Step 5: Management Approach

Treatment depends on the underlying diagnosis.


Female Pattern Hair Loss

First-line treatment:

  • Topical minoxidil 5% once daily

Explain to patients:

  • shedding may increase initially
  • visible improvement takes 4–6 months
  • treatment must be continued long-term

Specialist options may include:

  • low-dose oral minoxidil
  • spironolactone (if hyperandrogenic features present)

Telogen Effluvium

Management focuses on addressing the trigger.

Approaches include:

  • identifying and removing the cause
  • correcting iron deficiency
  • nutritional optimisation
  • stress management

Telogen effluvium is often self-limiting.


Alopecia Areata

Management options include:

  • intralesional corticosteroids (if trained)
  • dermatology referral
  • screening for autoimmune disease

Address Contributing Factors

Hair loss may reflect systemic health.

Consider addressing:

  • iron deficiency
  • thyroid dysfunction
  • vitamin D deficiency
  • PCOS
  • weight management
  • smoking cessation

Hair health often mirrors overall metabolic and hormonal health.
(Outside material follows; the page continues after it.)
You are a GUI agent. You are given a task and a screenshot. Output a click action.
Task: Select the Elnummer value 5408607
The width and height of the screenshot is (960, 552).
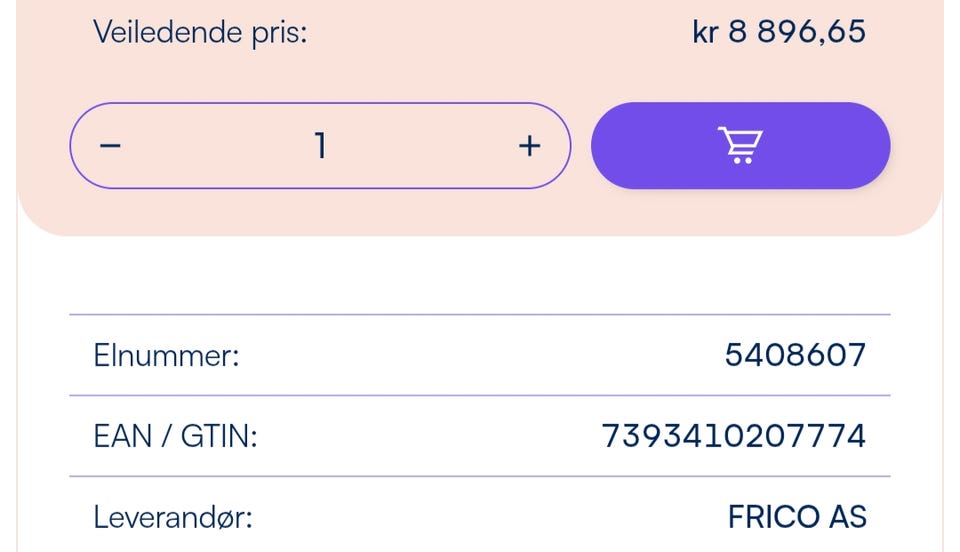coord(795,355)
Psychological Support Matters

Hair loss can significantly affect mental wellbeing.

Acknowledging the emotional impact is important.

For example:

“Hair loss can be very distressing. We’ll work through this step by step together.”

Validation improves:

  • patient trust
  • treatment adherence
  • consultation satisfaction

Related article:

Mental Health Consultation in General Practice


When to Refer

Dermatology referral is recommended when:

  • scarring alopecia is suspected
  • rapid progression occurs
  • diagnosis is uncertain
  • first-line treatment fails
  • significant inflammation is present

Structured Follow-Up

Hair growth cycles take time.

Suggested review schedule:

Time Focus
3 months symptom review
6 months treatment response
12 months long-term plan

Setting realistic expectations improves patient satisfaction.


Final Thoughts

Female alopecia is common in general practice.

But it is rarely trivial.

A structured consultation should include:

  • detailed history
  • focused scalp examination
  • targeted investigations
  • clear differential diagnosis
  • evidence-based treatment
  • emotional support

When managed systematically, most patients improve — both physically and psychologically.